Die Erfassung der IMSI und IMEI erfolgt dadurch, dass innerhalb einer solchen Funkzelle eine Basisstation des Mobilfunknetzes durch den "IMSI-Catcher" simuliert wird (vgl. Eckhardt, a.a.O., S. 771; Fox, a.a.O., S. 213). Sämtliche eingeschalteten Mobiltelefone, die sich im Einzugsbereich des "IMSI-Catchers" befinden, senden nunmehr ihre Daten an diesen (von Denkowski, Kriminalistik 2002, S. 117 f.; Gercke, MMR 2003, S. 453 ; ders., StraFo 2003, S. 76 ; Fox, a.a.O., S. 213; Roggan, a.a.O., S. 86; Vassilaki, a.a.O., S. 14). Dabei ist durch eine verstärkte Sendeleistung diese virtuelle Zelle erheblich kleiner als die reguläre Funkzelle (vgl. hierzu Wolter, in: Systematischer Kommentar zur StPO, 2004, § 100 i Rn. 21). Sofern sich in der simulierten Funkzelle mehrere Mobilfunkteilnehmer befinden, sind zur Bestimmung des gesuchten Mobiltelefons mehrere Messungen erforderlich (vgl. Fox, a.a.O., S. 213). Dabei wird die Messtechnik in den Nahbereich des mutmaßlichen Täters gebracht. Es werden an verschiedenen Orten Messungen durchgeführt und nach einem statistischen Auswerteprinzip in Form von Schnittmengen die jeweiligen IMSI/IMEI ermittelt oder zumindest eingegrenzt (vgl. Virnich, Protokoll der 127. Sitzung des Rechtsausschusses des Deutschen Bundestags vom 24. April 2002, S. 2). Zur eindeutigen Bestimmung des gesuchten Endgeräts können auch ein Abgleich der gemessenen Daten mit den Kundendaten der Mobilfunkbetreiber, ein Stimmenvergleich durch einen Testanruf oder eine Observation der Zielperson nötig sein. Während dieser Zeit bleiben die Daten der erfassten Mobiltelefone – gegebenenfalls auch nur die Daten aus der gebildeten Schnittmenge - gespeichert (s. hierzu von Denkowski, a.a.O., S. 118). Sie sind gemäß § 100 i Abs. 3 StPO nach Beendigung der Maßnahme zu löschen.
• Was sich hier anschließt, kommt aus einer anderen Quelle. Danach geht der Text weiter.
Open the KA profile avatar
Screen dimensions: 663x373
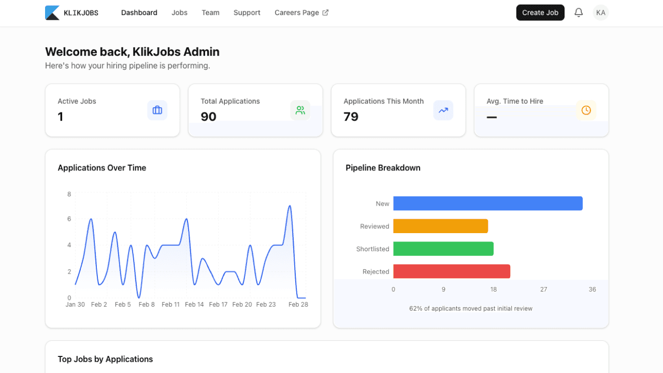[x=600, y=12]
b) § 100 i Abs. 1 Nr. 2 StPO erlaubt die genaue Standortbestimmung eines Mobiltelefons.
aa) Ziel der Maßnahme ist das Auffinden eines Beschuldigten oder Verurteilten zum Zwecke der vorläufigen Festnahme oder Ergreifung aufgrund eines Haft- oder Unterbringungsbefehls. Voraussetzung hierfür ist neben der ungefähren Kenntnis des Standorts, dass die IMSI, die IMEI oder die Telefonnummer des gesuchten Mobiltelefons bekannt sind (s. hierzu von Denkowski, a.a.O., S. 118; Eckhardt, a.a.O., S. 771; Fox, a.a.O., S. 213 f.; Gercke, MMR 2003, S. 453 ; Vassilaki, a.a.O., S. 14). Diese dürfen nicht erst aufgrund einer Maßnahme nach § 100 i Abs. 1 Nr. 1 StPO ermittelt werden, da der Gesetzeswortlaut als Erhebungszweck nur eine Überwachung nach § 100 a StPO zulässt. Allerdings sind nach § 100 i Abs. 4 Satz 4 StPO die Telekommunikationsdienstleister zur Mitteilung der IMSI und IMEI verpflichtet.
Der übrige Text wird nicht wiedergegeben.